OneTok Launches Voice Recognition Platform for App Developers with $1.5 Million from RRE
We used to talk on our phones, now thanks to Siri, we talk to our phones.
But that voice recognition functionality isn’t simple for app developers to bake in. OneTok, a new platform for app developers, aims to make voice-enabled functions simpler and cheaper.
The company launched its platform in beta today with $1.5 million in venture backing from RRE Ventures and Peter J. Solomon.
We first reported news of the company’s funding in March.
OneTok “lets developers configure any word or phrase to invoke any activity in their app, with just a few clicks,” the company says.
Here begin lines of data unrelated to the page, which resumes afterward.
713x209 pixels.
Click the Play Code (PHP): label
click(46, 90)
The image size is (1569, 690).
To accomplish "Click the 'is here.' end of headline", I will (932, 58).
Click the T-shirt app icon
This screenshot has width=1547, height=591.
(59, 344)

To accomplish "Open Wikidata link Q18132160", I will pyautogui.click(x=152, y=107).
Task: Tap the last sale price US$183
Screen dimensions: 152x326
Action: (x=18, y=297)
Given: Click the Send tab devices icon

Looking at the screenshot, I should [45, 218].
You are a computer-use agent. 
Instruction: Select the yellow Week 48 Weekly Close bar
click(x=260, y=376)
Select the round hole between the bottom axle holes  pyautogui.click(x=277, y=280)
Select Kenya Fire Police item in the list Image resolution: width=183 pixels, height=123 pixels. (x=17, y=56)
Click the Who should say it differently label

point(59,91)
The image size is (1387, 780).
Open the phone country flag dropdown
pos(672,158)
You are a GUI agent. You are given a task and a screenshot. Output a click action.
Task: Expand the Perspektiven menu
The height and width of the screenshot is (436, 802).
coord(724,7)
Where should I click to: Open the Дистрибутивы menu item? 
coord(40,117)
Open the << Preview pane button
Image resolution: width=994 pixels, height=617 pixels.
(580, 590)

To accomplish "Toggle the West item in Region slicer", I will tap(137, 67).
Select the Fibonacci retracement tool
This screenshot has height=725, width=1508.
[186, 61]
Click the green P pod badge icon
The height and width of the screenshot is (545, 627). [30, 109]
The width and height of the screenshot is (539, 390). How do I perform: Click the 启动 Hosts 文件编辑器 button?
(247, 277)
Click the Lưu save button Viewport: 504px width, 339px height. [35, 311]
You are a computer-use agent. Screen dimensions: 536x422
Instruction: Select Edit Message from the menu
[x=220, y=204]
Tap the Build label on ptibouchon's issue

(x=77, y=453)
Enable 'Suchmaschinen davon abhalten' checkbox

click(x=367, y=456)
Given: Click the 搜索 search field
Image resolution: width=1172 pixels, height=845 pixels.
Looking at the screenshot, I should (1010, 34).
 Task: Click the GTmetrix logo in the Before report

Its native commands are for Android, Blackberry 10, and iOS and include log-in, post to Facebook, share via email or Twitter, search, enter credit card info, zoom, and navigate. Those commands will be free until the end of the year, when OneTok will introduce a tiered pricing system.
“Today’s voice-enablement tools are overly complex and designed to make their vendors money, co-founder Ben Lilienthal says. “OneTok puts developers first, freeing them to focus on providing a great user experience.”
Lilienthal is known in the New York tech scene for creating and selling Vapps, one of the world’s largest VOIP conferencing technology companies. He sold that to Citrix in 2008 for $26.6 million, and the company’s technology is now a part of GoToMeeting.